Consider pre-ordering a copy today so you'll get it as soon as it comes off the presses!

Thursday, January 26, 2012

A Forced Tour of Duty

Mainframe developers are well aware of the security, scalability, and reliability of mainframe computer systems and applications. Unfortunately, though, the bulk of new programmers and IT personnel are not mainframe literate. This should change. But maybe not for the reasons you are thinking.

Yes, I am a mainframe bigot. I readily admit that. In my humble opinion there is no finer platform for mission critical software development than the good ol’ mainframe. And that is why every new programmer should have to work a tour of duty on mainframe systems and applications after graduating from college.

Why would I recommend such a thing? Well, it is because of the robust system management processes and procedures which are in place and working extremely well within every mainframe shop in the world. This is simply not the case for Windows, Unix, and other platforms. By working on mainframe systems newbies will learn the correct IT discipline for managing mission critical software.

What do I mean by that? How about a couple of examples: It should not be an acceptable practice to just insert a CD and indiscriminately install software onto a production machine. Mainframe systems have well-documented and enforced change management procedures that need to be followed before any software is installed into a production environment.

Nor should it be acceptable to just flip the switch and reboot the server. Mainframe systems have safeguards against such practices. And mainframes rarely, if ever, need to be restarted because the system is hung or because of a software glitch. Or put in words PC dudes can understand: there is no mainframe “blue screen of death.” Indeed, months, sometimes years, can go by without having to power down and re-IPL the mainframe.

And don’t even think about trying to get around security protocols. In mainframe shops there is an entire group of people in the operations department responsible for protecting and securing mainframe systems, applications, and data. Security should not be the afterthought that it is in the Windows world.

Ever wonder why there are no mainframe viruses? A properly secured operating system and environment make such a beast extremely unlikely. And with much of the world’s most important and sensitive data residing on mainframes, don’t you think the hackers out there would just love to crack into those mainframes more frequently?
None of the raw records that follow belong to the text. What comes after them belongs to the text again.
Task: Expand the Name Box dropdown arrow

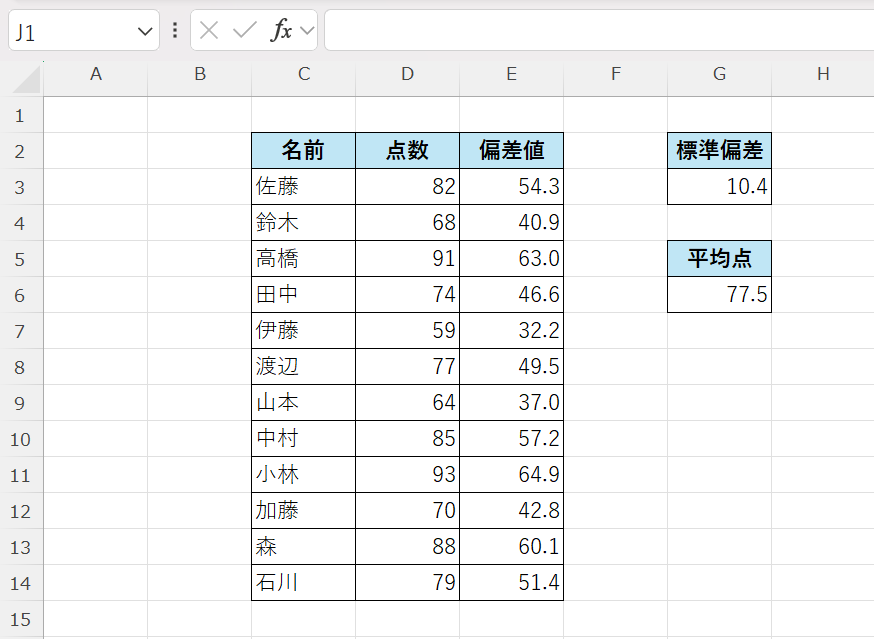Action: click(x=144, y=32)
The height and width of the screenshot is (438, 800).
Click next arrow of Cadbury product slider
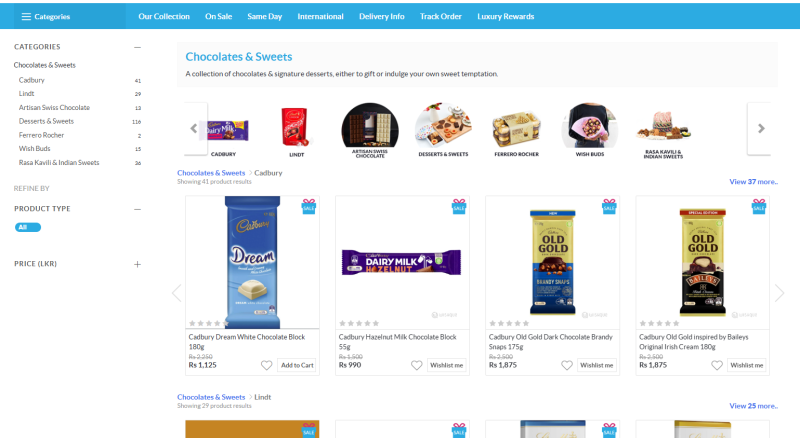click(779, 293)
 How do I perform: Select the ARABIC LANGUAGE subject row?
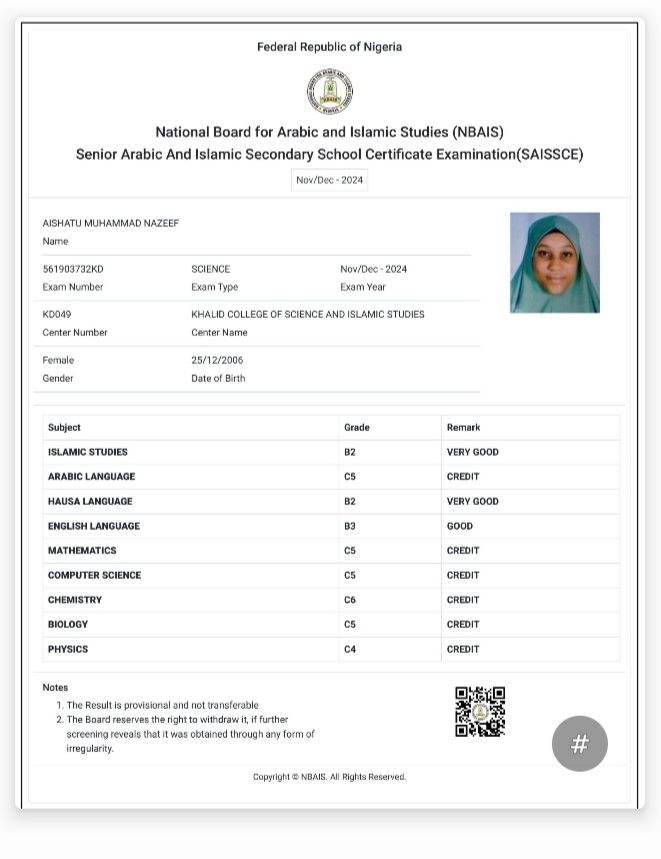(91, 477)
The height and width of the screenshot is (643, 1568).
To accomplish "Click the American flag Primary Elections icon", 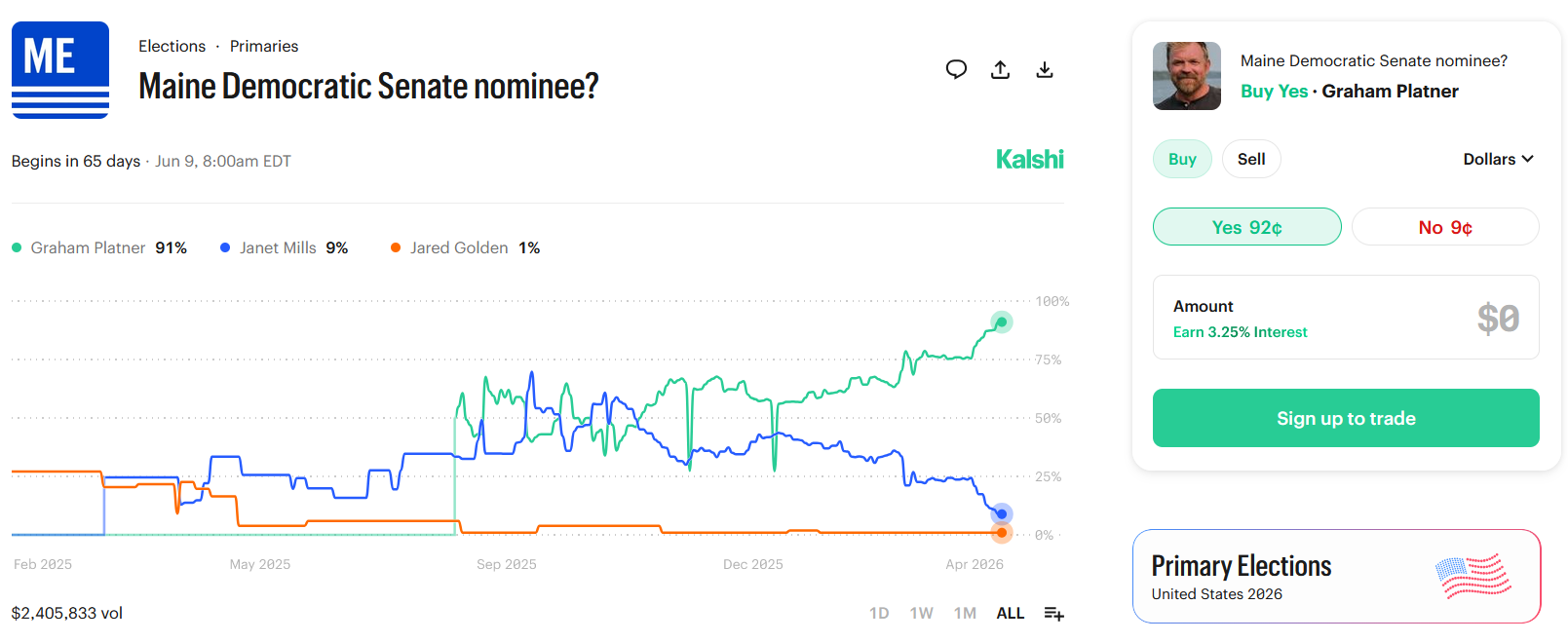I will 1472,575.
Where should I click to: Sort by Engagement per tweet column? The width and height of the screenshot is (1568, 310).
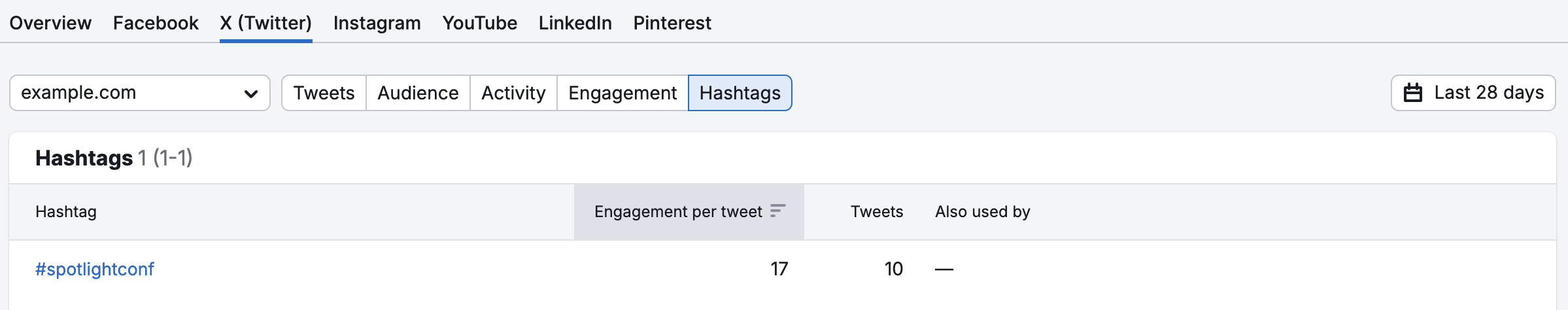[x=689, y=212]
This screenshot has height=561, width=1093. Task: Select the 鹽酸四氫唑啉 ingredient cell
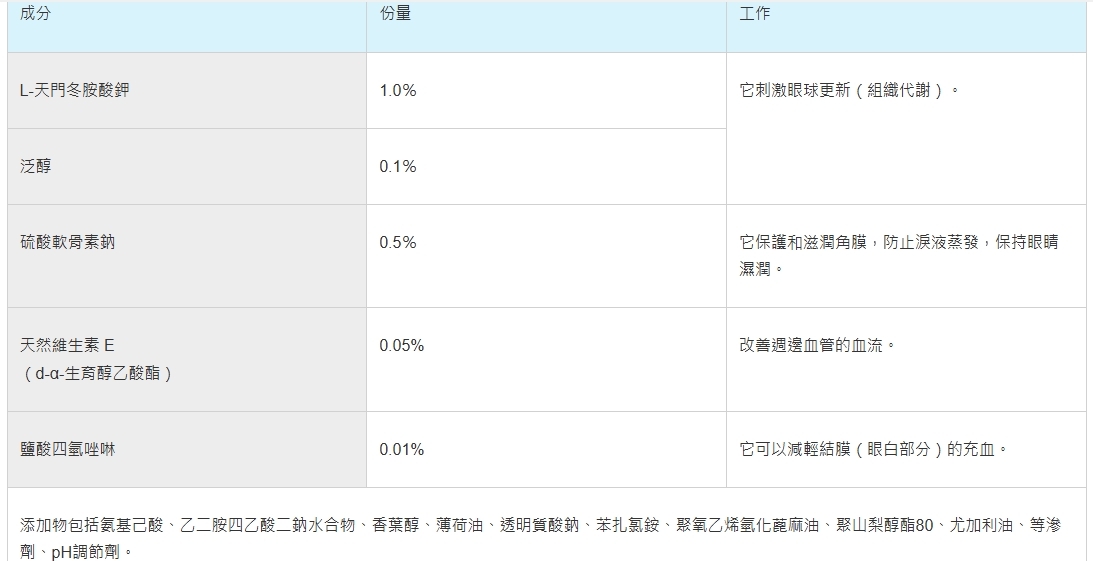tap(67, 450)
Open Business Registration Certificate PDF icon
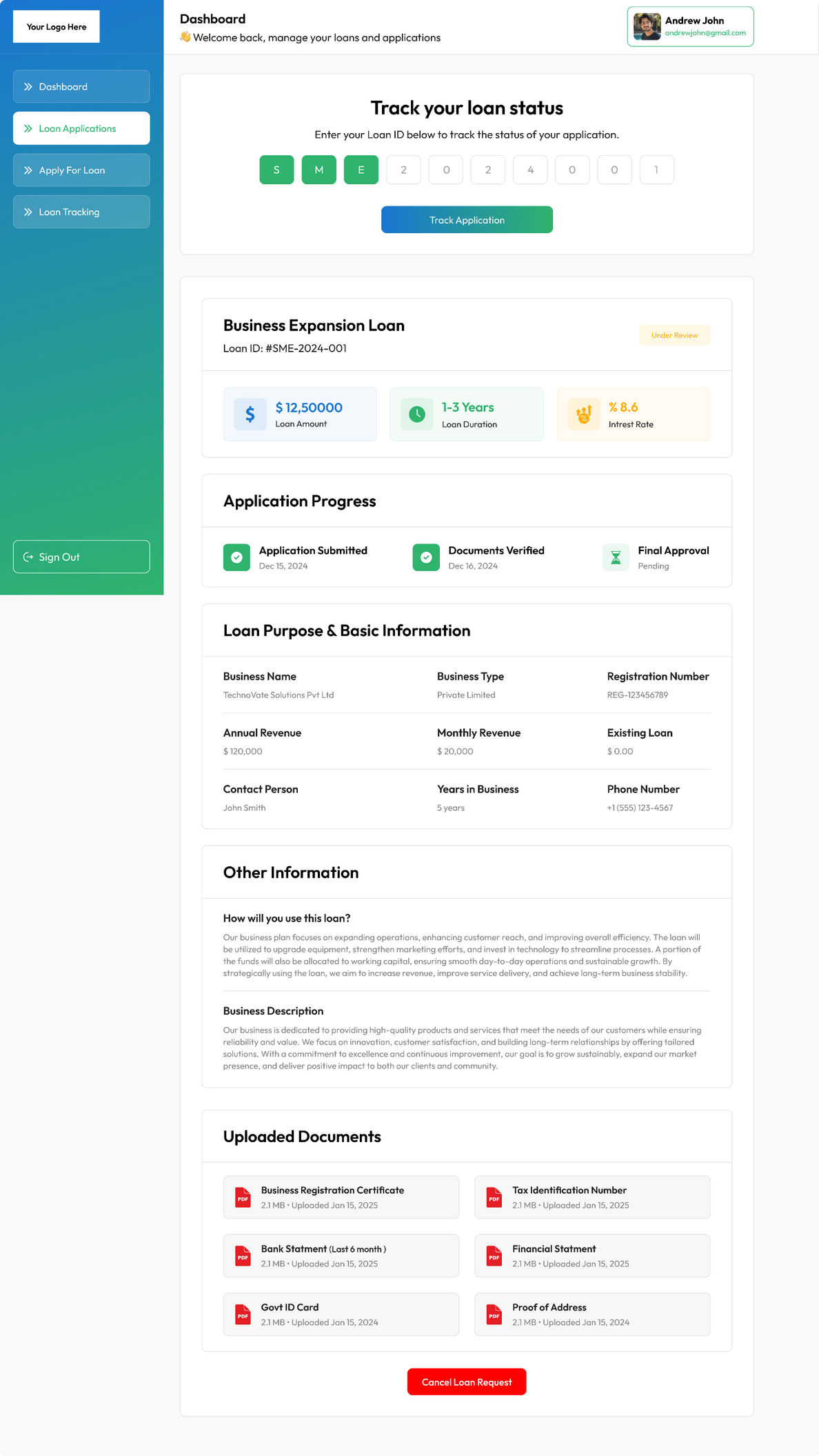The image size is (819, 1456). (243, 1197)
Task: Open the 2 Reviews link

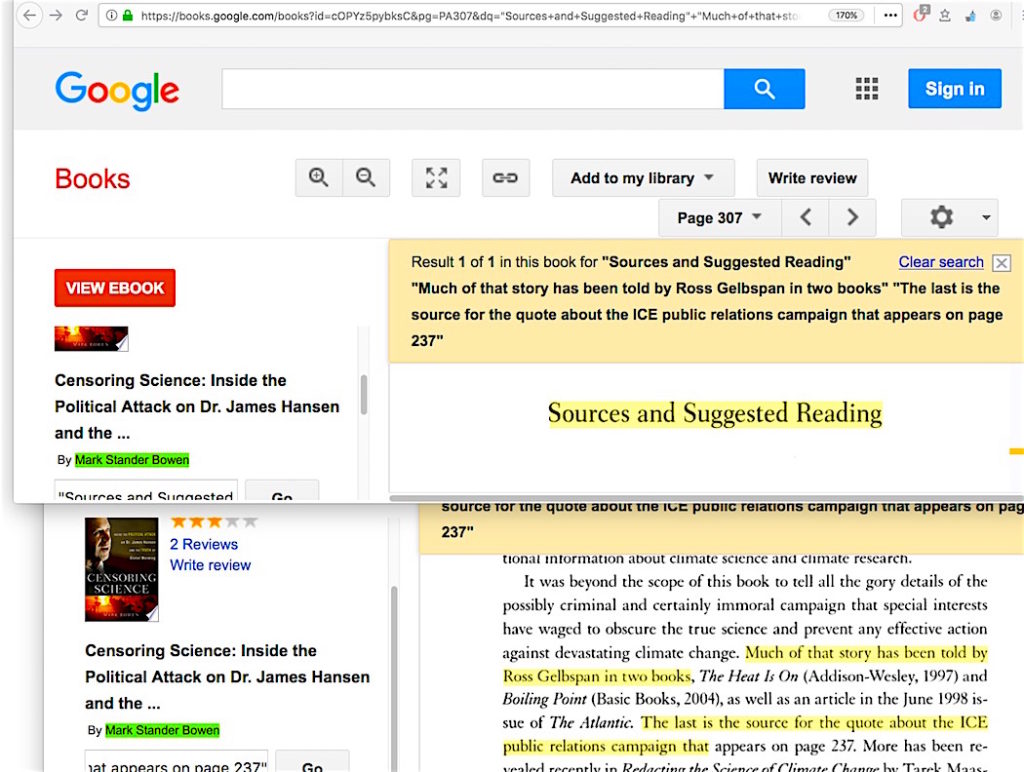Action: coord(203,544)
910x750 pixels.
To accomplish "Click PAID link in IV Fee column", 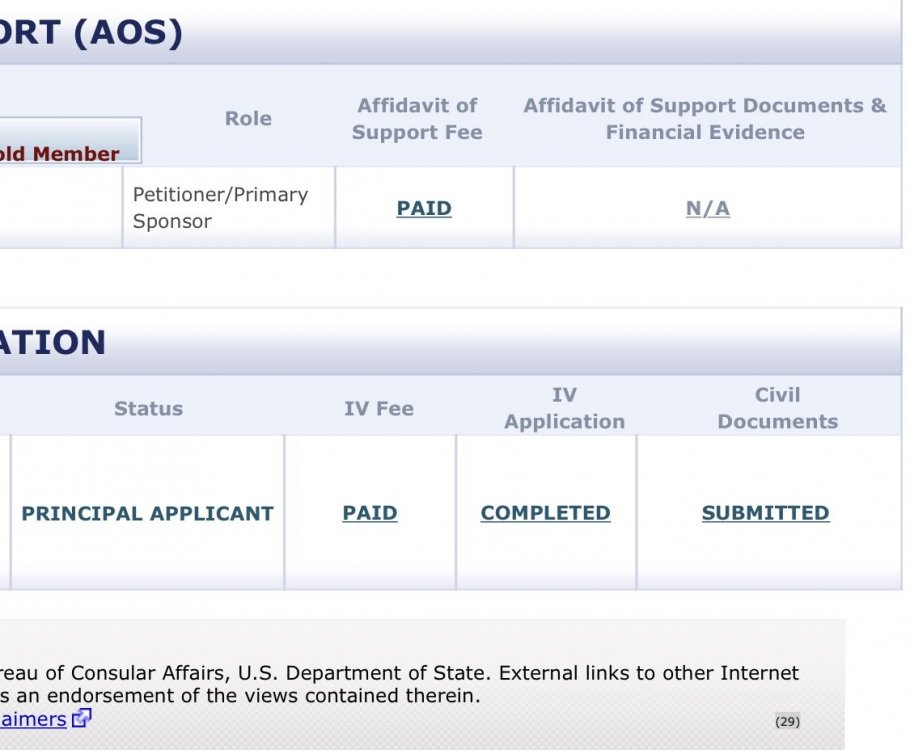I will tap(370, 513).
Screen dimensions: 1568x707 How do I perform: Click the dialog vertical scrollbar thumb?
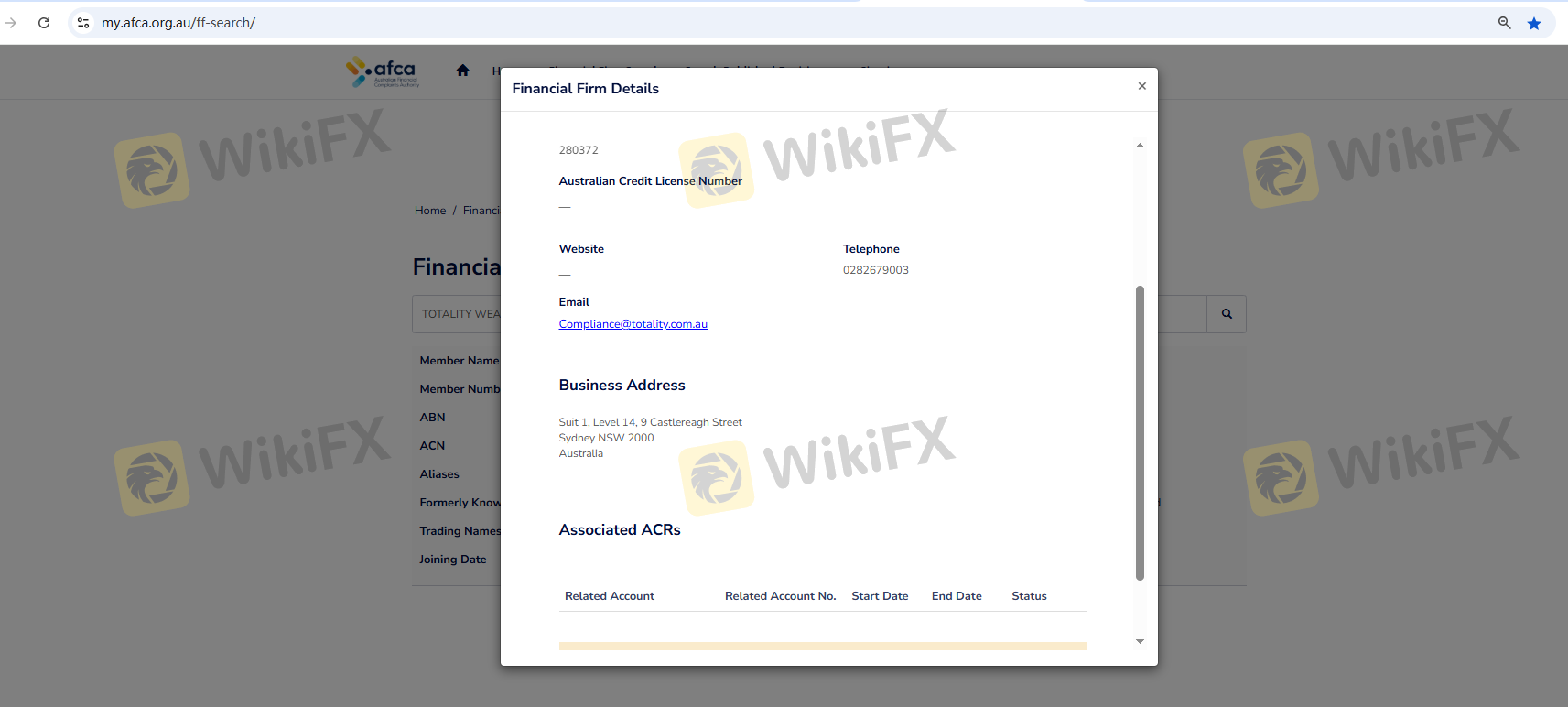pos(1140,432)
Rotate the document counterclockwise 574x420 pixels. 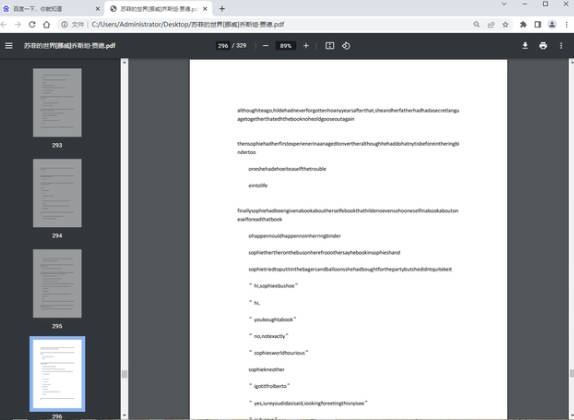(346, 45)
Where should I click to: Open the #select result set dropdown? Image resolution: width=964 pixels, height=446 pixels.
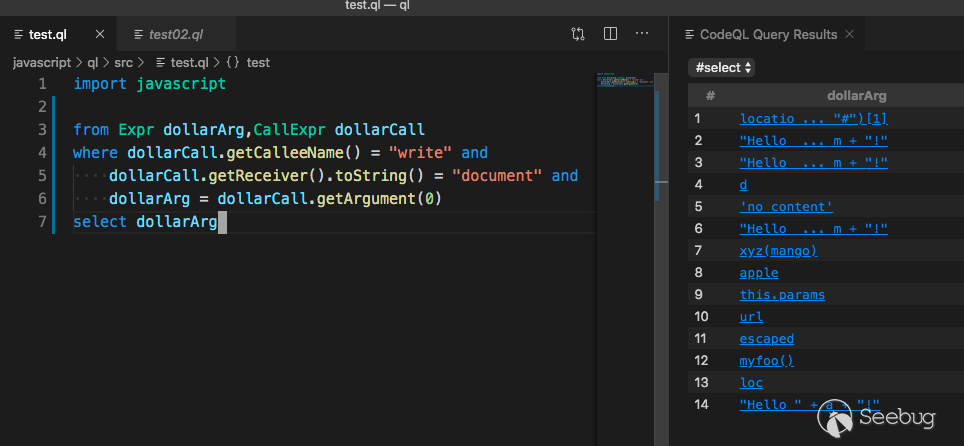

Project planning, configuration management, capacity planning, job scheduling and automation, storage management, database administration, operations management, and so on – all are managed and required in every mainframe site I’ve ever been involved with. When no mainframe is involved many of these things are afterthoughts, if they’re even thought of at all.

Growing up in a PC world is a big part of the problem. Although there may be many things to snark about with regard to personal computers, one of the biggest is that they were never designed to be used the way that mainframes are used. Yet we call a sufficiently “pumped-up” PC a server – and then try to treat it like we treat mainframes. Oh, we may turn it on its side and tape a piece of paper on it bearing a phrase like “Do Not Shut Off – This is the Production Server”… but that is a far cry from the glass house that we’ve built to nourish and feed the mainframe environment.

Now to be fair, strides are being made to improve the infrastructure and best practices for managing distributed systems. Some organizations have built an infrastructure around their distributed applications that rivals the mainframe glass house. But this is more the exception than the rule. With time, of course, the policies, practices, and procedures for managing distributed systems will improve to mainframe levels.

But the bottom line is that today’s distributed systems – that is, Linux, Unix, and Windows-based systems – typically do not deliver the stability, availability, security, or performance of mainframe systems. As such, a forced tour of duty supporting or developing applications for a mainframe would do every IT professional a whole world of good.